I really like method chaining in Pandas. It reduces the risk of typos or errors from running assignment out of order. However some things are really difficult to do with method chaining in Pandas; in particular getting the second most common value of each group.

This is much easier to do in R's dplyr with its consistent and flexible syntax than it is with Pandas.


For the table below find the total frequency and the second most common value of y by frequency for each x (in the case of ties any second most common value will suffice).

x y frequency
1 1 3
1 2 2
1 3 2
2 2 2
2 1 1
3 1 1


x frequency second
1 6 2
2 3 1
3 1 NA

Solution with dplyr

This is pretty straightforward to solve in R with dplyr; we can first sort the columns by frequency and pick the second element:

d <- data.frame(x=c(1,1,1,2,2,3),

d %>%
group_by(x) %>%
arrange(desc(n)) %>%
summarise(n = sum(n), second = nth(y, 2))
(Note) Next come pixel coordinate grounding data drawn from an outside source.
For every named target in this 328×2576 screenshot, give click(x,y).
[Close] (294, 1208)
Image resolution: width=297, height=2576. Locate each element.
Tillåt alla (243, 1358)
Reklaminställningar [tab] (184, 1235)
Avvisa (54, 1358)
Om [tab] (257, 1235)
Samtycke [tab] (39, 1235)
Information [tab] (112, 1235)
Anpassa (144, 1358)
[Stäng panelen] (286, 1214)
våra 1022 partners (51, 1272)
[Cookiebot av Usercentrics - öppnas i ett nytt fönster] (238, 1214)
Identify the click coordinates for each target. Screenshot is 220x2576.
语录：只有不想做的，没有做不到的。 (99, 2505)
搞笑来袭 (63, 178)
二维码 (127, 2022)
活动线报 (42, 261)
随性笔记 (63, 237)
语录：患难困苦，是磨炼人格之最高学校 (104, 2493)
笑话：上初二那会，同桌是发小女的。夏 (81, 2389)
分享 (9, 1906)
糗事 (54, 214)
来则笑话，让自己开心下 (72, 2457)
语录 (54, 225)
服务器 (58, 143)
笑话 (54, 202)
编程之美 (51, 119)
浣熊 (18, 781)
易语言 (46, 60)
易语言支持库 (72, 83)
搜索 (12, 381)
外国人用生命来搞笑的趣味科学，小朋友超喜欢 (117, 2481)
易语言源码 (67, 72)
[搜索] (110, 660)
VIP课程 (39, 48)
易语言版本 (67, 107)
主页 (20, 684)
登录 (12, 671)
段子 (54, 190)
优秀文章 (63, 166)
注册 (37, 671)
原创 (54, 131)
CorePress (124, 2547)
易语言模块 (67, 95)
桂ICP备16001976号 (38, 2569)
This gives exactly the result above.

Solving with Pandas

Starting with the same dataframe

df = pd.DataFrame({'x': [1, 1, 1, 2, 2, 3],
                   'y': [1, 2, 3, 1, 2, 1],
                   'n': [3, 2, 1, 1, 2, 1]})

To get the results over multiple lines is straightforward:

totals = df.groupby('y').n.sum()
# Note nth is 0 indexed
second = df.sort_values('n', ascending=False).groupby('x').y.nth(1)
ans = pd.DataFrame({'n': totals, 'second': second})

This is fine, but it means you have to break a chain. You can chain directly with agg if we want to find the top value:

.sort_values('n', ascending=False)
.agg(n=('n', 'sum'), first=('y', 'first'))

Unfortunately there's no built in second function. There is an nth function, but there's no way to pass the argument n in the agg call.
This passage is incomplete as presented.